§ Your task
Please output the entries below exactly as they are.

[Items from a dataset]
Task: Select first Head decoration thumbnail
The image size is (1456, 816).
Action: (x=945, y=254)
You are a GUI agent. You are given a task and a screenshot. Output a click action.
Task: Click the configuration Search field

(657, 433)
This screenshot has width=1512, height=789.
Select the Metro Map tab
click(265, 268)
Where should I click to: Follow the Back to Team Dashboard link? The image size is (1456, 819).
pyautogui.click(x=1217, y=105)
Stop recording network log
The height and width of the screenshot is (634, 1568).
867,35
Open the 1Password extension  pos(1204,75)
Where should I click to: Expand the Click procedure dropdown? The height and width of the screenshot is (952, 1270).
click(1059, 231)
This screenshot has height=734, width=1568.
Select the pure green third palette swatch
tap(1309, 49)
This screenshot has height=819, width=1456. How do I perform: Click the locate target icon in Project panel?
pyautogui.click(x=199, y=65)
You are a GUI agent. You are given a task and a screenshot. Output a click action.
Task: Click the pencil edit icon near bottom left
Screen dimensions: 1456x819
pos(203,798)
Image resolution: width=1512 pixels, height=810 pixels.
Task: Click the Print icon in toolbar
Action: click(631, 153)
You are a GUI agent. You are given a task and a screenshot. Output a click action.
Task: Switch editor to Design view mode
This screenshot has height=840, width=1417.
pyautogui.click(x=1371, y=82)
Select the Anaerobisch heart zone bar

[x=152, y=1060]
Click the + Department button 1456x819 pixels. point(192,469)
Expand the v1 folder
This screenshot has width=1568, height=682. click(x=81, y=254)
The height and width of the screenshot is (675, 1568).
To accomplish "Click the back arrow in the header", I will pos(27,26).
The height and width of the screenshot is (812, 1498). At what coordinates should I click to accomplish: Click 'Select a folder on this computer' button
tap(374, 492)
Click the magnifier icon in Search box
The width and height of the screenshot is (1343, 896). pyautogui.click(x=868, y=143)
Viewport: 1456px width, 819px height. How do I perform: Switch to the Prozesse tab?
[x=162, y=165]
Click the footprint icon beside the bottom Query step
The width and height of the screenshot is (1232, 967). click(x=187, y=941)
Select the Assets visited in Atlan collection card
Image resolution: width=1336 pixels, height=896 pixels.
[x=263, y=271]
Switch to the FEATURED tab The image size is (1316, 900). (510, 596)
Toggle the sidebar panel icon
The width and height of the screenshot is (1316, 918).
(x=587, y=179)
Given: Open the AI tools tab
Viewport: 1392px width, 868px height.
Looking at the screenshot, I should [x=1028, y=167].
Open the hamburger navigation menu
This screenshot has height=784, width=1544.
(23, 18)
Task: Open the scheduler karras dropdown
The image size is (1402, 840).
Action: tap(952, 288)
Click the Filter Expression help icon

§ Answer to the problem
Task: Select first Head decoration thumbnail
The image size is (1456, 816).
Action: (x=945, y=254)
You are a GUI agent. You are given a task and a screenshot. Output a click action.
Task: Click the configuration Search field

(657, 433)
This screenshot has width=1512, height=789.
Select the Metro Map tab
click(265, 268)
Where should I click to: Follow the Back to Team Dashboard link? The image size is (1456, 819).
pyautogui.click(x=1217, y=105)
Stop recording network log
The height and width of the screenshot is (634, 1568).
867,35
Open the 1Password extension  pos(1204,75)
Where should I click to: Expand the Click procedure dropdown? The height and width of the screenshot is (952, 1270).
click(1059, 231)
This screenshot has height=734, width=1568.
Select the pure green third palette swatch
tap(1309, 49)
This screenshot has height=819, width=1456. How do I perform: Click the locate target icon in Project panel?
pyautogui.click(x=199, y=65)
You are a GUI agent. You are given a task and a screenshot. Output a click action.
Task: Click the pencil edit icon near bottom left
Screen dimensions: 1456x819
pos(203,798)
Image resolution: width=1512 pixels, height=810 pixels.
Task: Click the Print icon in toolbar
Action: click(631, 153)
You are a GUI agent. You are given a task and a screenshot. Output a click action.
Task: Switch editor to Design view mode
This screenshot has height=840, width=1417.
pyautogui.click(x=1371, y=82)
Select the Anaerobisch heart zone bar

[x=152, y=1060]
Click the + Department button 1456x819 pixels. point(192,469)
Expand the v1 folder
This screenshot has width=1568, height=682. click(x=81, y=254)
The height and width of the screenshot is (675, 1568).
To accomplish "Click the back arrow in the header", I will pos(27,26).
The height and width of the screenshot is (812, 1498). At what coordinates should I click to accomplish: Click 'Select a folder on this computer' button
tap(374, 492)
Click the magnifier icon in Search box
The width and height of the screenshot is (1343, 896). pyautogui.click(x=868, y=143)
Viewport: 1456px width, 819px height. How do I perform: Switch to the Prozesse tab?
[x=162, y=165]
Click the footprint icon beside the bottom Query step
The width and height of the screenshot is (1232, 967). click(x=187, y=941)
Select the Assets visited in Atlan collection card
Image resolution: width=1336 pixels, height=896 pixels.
[x=263, y=271]
Switch to the FEATURED tab The image size is (1316, 900). (510, 596)
Toggle the sidebar panel icon
The width and height of the screenshot is (1316, 918).
(x=587, y=179)
Given: Open the AI tools tab
Viewport: 1392px width, 868px height.
Looking at the screenshot, I should [x=1028, y=167].
Open the hamburger navigation menu
This screenshot has height=784, width=1544.
(23, 18)
Task: Open the scheduler karras dropdown
The image size is (1402, 840).
Action: tap(952, 288)
Click the Filter Expression help icon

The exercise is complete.